------ Data for analysis ------
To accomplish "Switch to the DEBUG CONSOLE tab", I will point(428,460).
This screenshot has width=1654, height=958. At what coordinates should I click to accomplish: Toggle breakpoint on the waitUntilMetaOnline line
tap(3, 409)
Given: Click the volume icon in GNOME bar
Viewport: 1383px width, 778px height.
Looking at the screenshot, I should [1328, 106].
------
What to produce :: Having read the records, return each one exactly.

Written response ::
To accomplish "Switch to the DEBUG CONSOLE tab", I will point(428,460).
This screenshot has width=1654, height=958. At what coordinates should I click to accomplish: Toggle breakpoint on the waitUntilMetaOnline line
tap(3, 409)
Given: Click the volume icon in GNOME bar
Viewport: 1383px width, 778px height.
Looking at the screenshot, I should [1328, 106].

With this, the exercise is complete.